Musician, singer, and songwriter Bob Dylan was born Robert Allen Zimmerman in Duluth, Minnesota; he legally changed his name to Robert Dylan in 1962 reportedly in homage to the poet Dylan Thomas. He is widely recognized as one of the greatest songwriters of the 20th century. Dylan was awarded the Nobel Prize in Literature in 2016.

Bob Dylan was inducted into the Songwriters Hall of Fame in 1982 and the Rock and Roll Hall of Fame in 1988. His albums Highway 61 Revisited and Blonde on Blonde, as well as the individual songs “Mr. Tambourine Man,” “Like a Rolling Stone,” and “Blowin’ in the Wind,” are in the Grammy Hall of Fame. In 2008 he was awarded a Pulitzer Prize Special Citation for his “profound impact on popular music and American culture, marked by lyrical composition of extraordinary poetic power.”

An early performer on the folk music scene, influenced by Woody Guthrie, Dylan has evolved a musical style that includes folk rock, rock, gospel, country, and jazz. He repopularized folk ballads, and some of his contemporary renditions of the ballad form have appeared in poetry anthologies; for instance, his song “Mr. Tambourine Man” was included in The Norton Introduction to Literature (2005). 

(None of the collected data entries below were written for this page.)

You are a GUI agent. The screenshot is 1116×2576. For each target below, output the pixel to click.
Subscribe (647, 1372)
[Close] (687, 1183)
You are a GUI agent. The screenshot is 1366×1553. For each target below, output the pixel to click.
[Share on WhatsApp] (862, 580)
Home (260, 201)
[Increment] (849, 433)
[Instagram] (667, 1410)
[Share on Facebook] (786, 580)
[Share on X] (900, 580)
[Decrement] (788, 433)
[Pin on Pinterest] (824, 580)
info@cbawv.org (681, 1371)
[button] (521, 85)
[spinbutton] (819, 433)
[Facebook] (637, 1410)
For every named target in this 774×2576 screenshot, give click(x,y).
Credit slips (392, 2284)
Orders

His writing is known for its verbal dexterity, wit, social commentary, and adept handling of metaphor and rhyme. His lyrics have had a profound influence on writers as well as other musicians. Allen Ginsberg, on first hearing Dylan’s music, wrote, “I heard ‘Hard Rain’—and wept. Because it seemed that the torch had been passed to another generation, from earlier bohemian, and Beat illumination.” Joyce Carol Oates dedicated her short story “Where Are You Going, Where Have You Been” to Dylan; Oates has cited the transformative effect of his first albums: “the genuine power, originality and heartrending pathos . . . were like nothing we’d encountered before.”  

Dylan’s lyrics have been collected in The Complete Annotated Lyrics (edited by Christopher Ricks, Lisa Nemrow, and Julie Nemrow, 2014), Lyrics 1962–2001 (2004), The Definitive Bob Dylan Songbook (2001), and Forever Young (2008), illustrated by Paul Rogers. Almost two dozen of his poems appeared in Hollywood Foto-Rhetoric: The Lost Manuscript (2008), alongside photographs by Barry Feinstein. Dylan is also the author of a memoir, Chronicles: Volume One (2001), as well as Tarantula (1971), a prose work written in 1966.